_TUGAS ANDA:_ Salin tanpa perubahan bagian berita tentang penyegelan Kantor Kelurahan Kertajaya, dimulai dengan "Aksi penyegelan itu" dan berlanjut sampai "warga Pucang Taman.".

_KUTIPAN TERPILIH:_
* * * *
SURABAYA – Dalam semangat memperingati Hari Pahlawan 10 November, warga Pucang Taman melakukan aksi simbolik dengan menyegel Kantor Kelurahan Kertajaya, Kecamatan Gubeng, pada Sabtu (8/11).
Semangat 10 November kembali membara di tengah warga Pucang Taman, Kelurahan Kertajaya, Kecamatan Gubeng. Di hari yang sama saat arek-arek Suroboyo menyobek bendera Belanda di Hotel Majapahit 79 tahun silam, warga Pucang Taman melakukan aksi serupa dalam makna berbeda: menyegel Kantor Kelurahan Kertajaya sebagai bentuk perlawanan terhadap apa yang mereka sebut sebagai “penjajahan lokal”.
Aksi penyegelan itu dipicu oleh kekecewaan warga karena balai RW yang menjadi hak warga tak kunjung dikembalikan, meski telah dua kali dilakukan hearing antara warga, kelurahan, dan kecamatan. Dalam dua pertemuan sebelumnya, Lurah Kertajaya selalu absen dengan alasan sakit, membuat warga kehilangan kesabaran.
“Dulu para pahlawan menyobek bendera Belanda sebagai simbol perlawanan terhadap penjajah asing, sedangkan hari ini kami menutup plat Pemkot sebagai bentuk perlawanan terhadap penjajah lokal, atau istilahnya londo blangkonan,” tegas Hari Cipto, Ketua Surabaya Corruption Watch Indonesia (SCWI) yang bertindak sebagai juru bicara warga Pucang Taman.
Menurut warga, tindakan kelurahan yang berulang kali menghindari dialog merupakan bentuk pengkhianatan terhadap amanat pelayanan publik. Sugiono, warga Pucang Taman, menyebut bahwa aksi segel ini bukan bentuk anarki, tetapi seruan agar pemerintah tidak lagi menutup mata terhadap aspirasi rakyat kecil.
“Kami cuma minta hak kami. Kalau balai RW bisa diambil alih tanpa musyawarah, itu namanya bukan pemerintah — itu penjajah model baru,” ujar Sugiono dengan nada tegas.
* * * *
_MATERI YANG DIEKSTRAK:_

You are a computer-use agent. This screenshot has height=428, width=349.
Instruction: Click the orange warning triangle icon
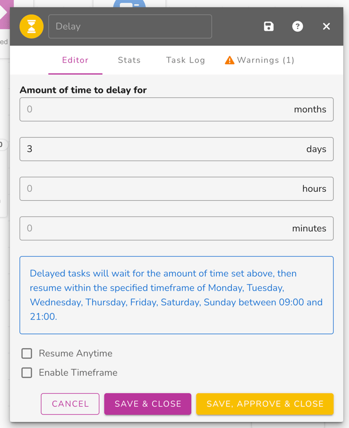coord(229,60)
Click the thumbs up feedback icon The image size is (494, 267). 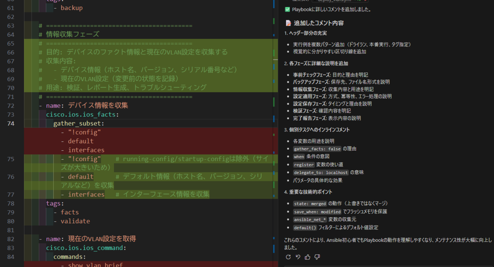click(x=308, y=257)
* * * *
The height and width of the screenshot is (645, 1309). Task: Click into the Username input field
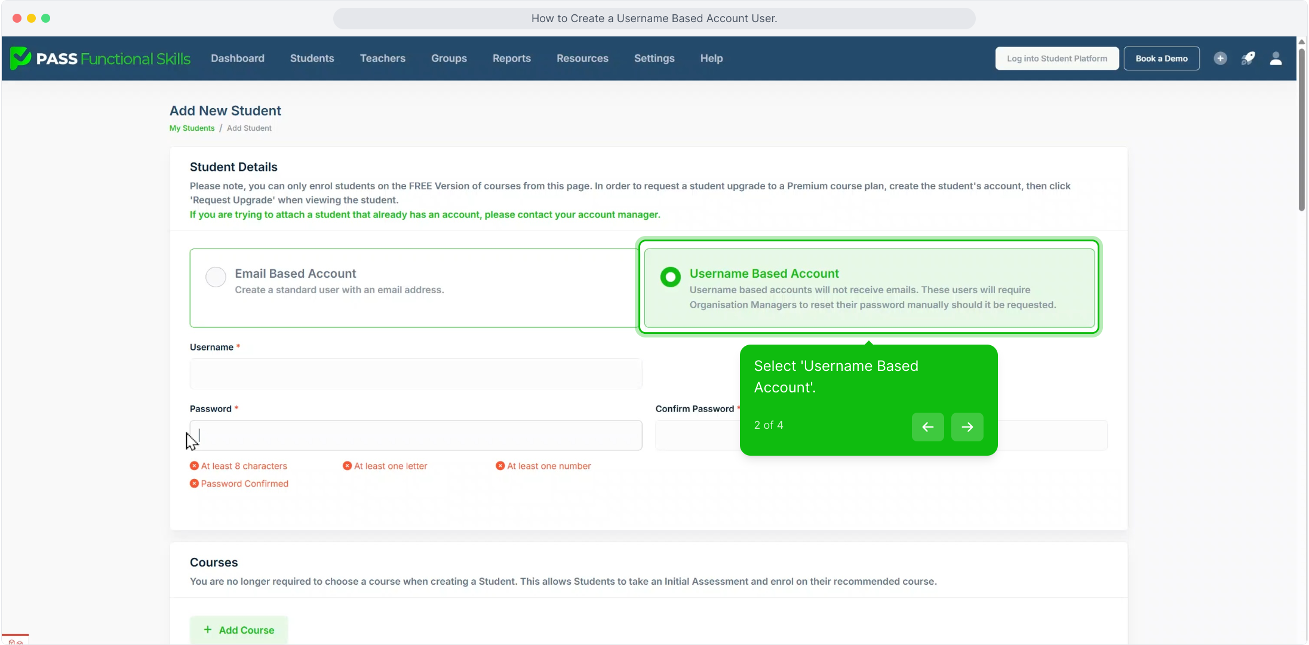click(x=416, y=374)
* * * *
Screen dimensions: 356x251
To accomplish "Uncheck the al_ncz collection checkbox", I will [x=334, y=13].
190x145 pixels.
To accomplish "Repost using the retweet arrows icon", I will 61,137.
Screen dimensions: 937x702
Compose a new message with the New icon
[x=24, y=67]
* * * *
_JAWABAN SOAL:_
Aksi penyegelan itu dipicu oleh kekecewaan warga karena balai RW yang menjadi hak warga tak kunjung dikembalikan, meski telah dua kali dilakukan hearing antara warga, kelurahan, dan kecamatan. Dalam dua pertemuan sebelumnya, Lurah Kertajaya selalu absen dengan alasan sakit, membuat warga kehilangan kesabaran.
“Dulu para pahlawan menyobek bendera Belanda sebagai simbol perlawanan terhadap penjajah asing, sedangkan hari ini kami menutup plat Pemkot sebagai bentuk perlawanan terhadap penjajah lokal, atau istilahnya londo blangkonan,” tegas Hari Cipto, Ketua Surabaya Corruption Watch Indonesia (SCWI) yang bertindak sebagai juru bicara warga Pucang Taman.